**Task:** Reproduce exactly the lines from the one containing "Open the Dosya menu" through the last line of the records below, both included. Leave out any pictures.

**** Data supplied

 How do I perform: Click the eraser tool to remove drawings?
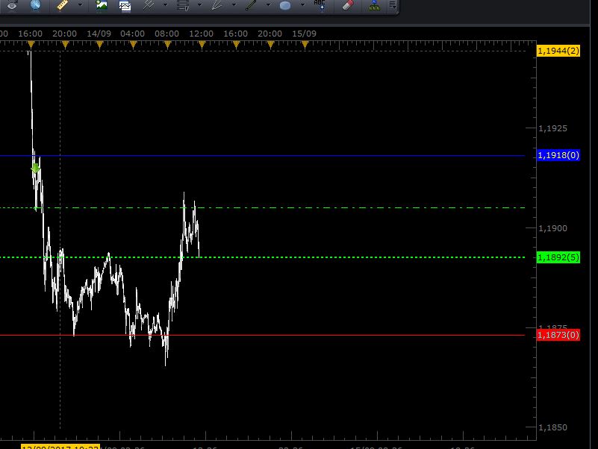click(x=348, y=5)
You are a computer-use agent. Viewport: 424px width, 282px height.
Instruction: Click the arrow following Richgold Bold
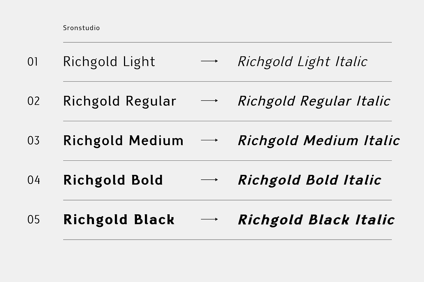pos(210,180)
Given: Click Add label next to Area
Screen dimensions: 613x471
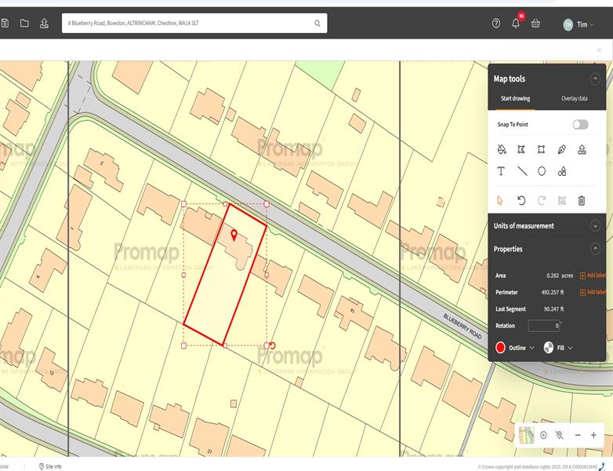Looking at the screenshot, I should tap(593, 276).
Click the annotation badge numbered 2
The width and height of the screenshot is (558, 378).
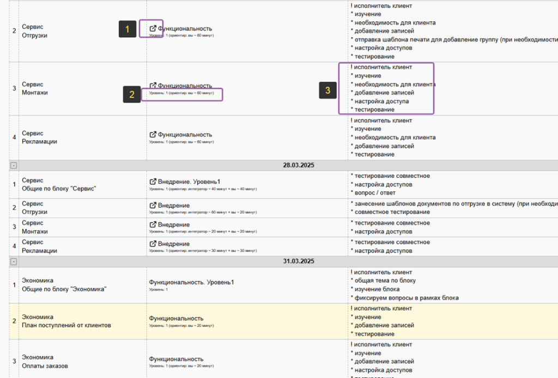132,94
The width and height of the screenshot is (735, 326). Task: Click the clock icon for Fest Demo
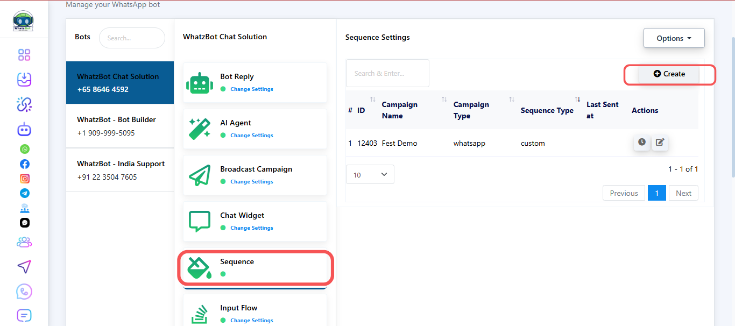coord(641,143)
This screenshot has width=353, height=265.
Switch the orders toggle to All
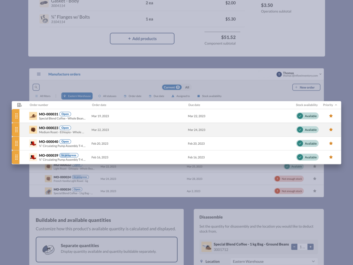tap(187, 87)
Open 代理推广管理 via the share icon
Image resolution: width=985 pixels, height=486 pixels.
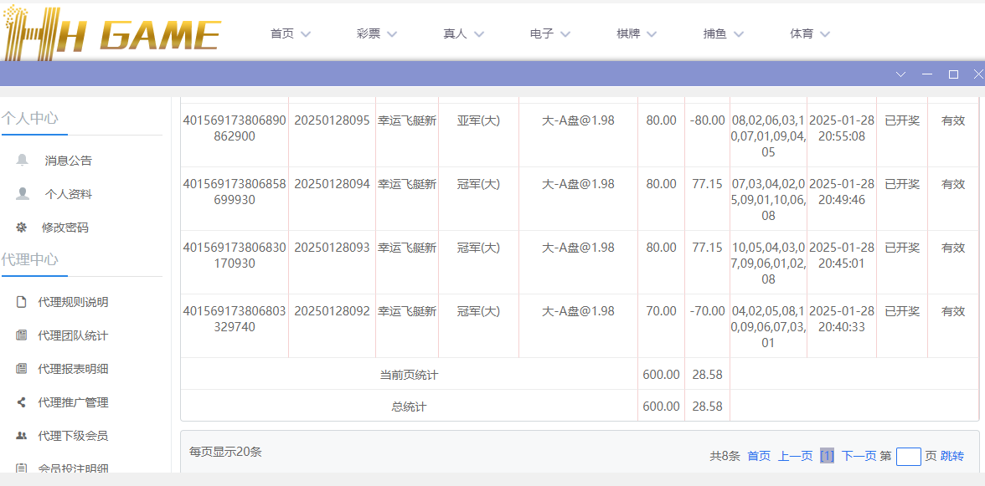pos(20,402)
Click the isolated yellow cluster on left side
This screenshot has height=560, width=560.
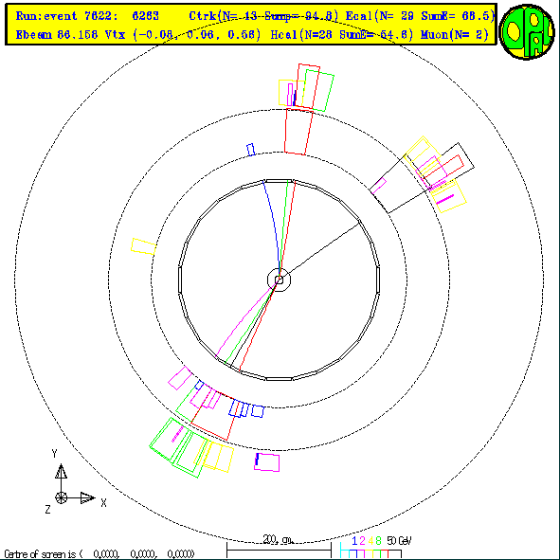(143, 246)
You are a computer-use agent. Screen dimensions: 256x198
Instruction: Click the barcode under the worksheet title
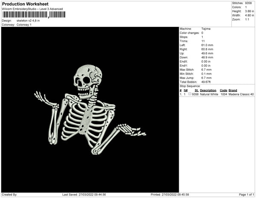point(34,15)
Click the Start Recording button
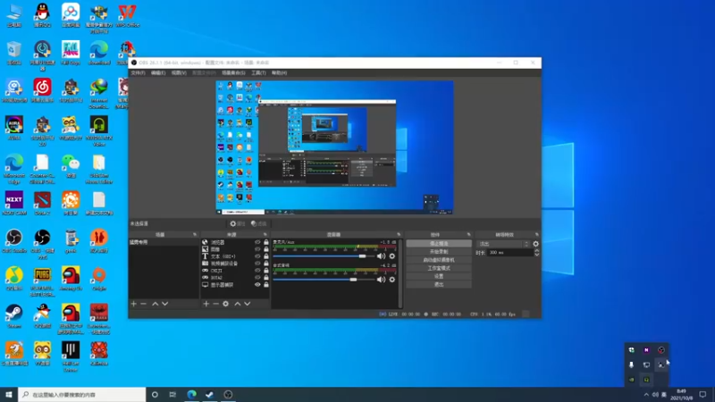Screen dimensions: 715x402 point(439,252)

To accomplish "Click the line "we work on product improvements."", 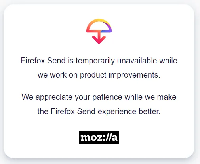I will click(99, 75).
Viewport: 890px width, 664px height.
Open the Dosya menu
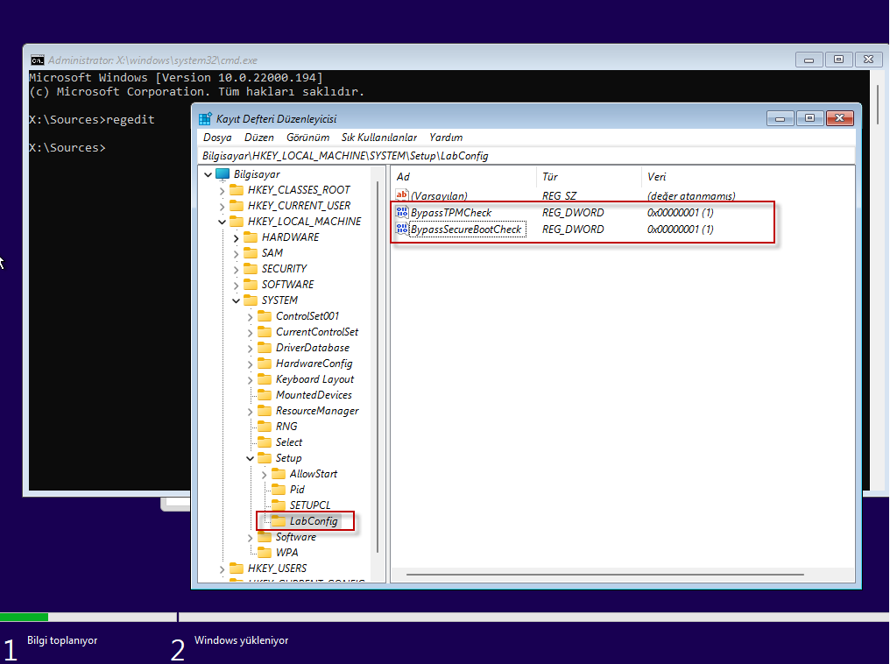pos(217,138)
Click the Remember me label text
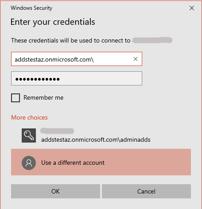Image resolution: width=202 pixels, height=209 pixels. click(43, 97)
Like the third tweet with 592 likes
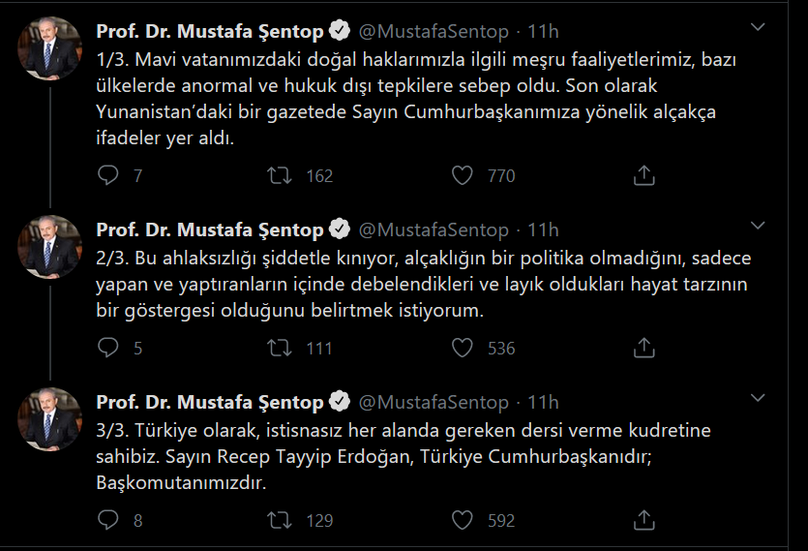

********

**Answer section:**
Open the Dosya menu
pos(217,138)
Click the Remember me label text
Image resolution: width=202 pixels, height=209 pixels. click(43, 97)
Like the third tweet with 592 likes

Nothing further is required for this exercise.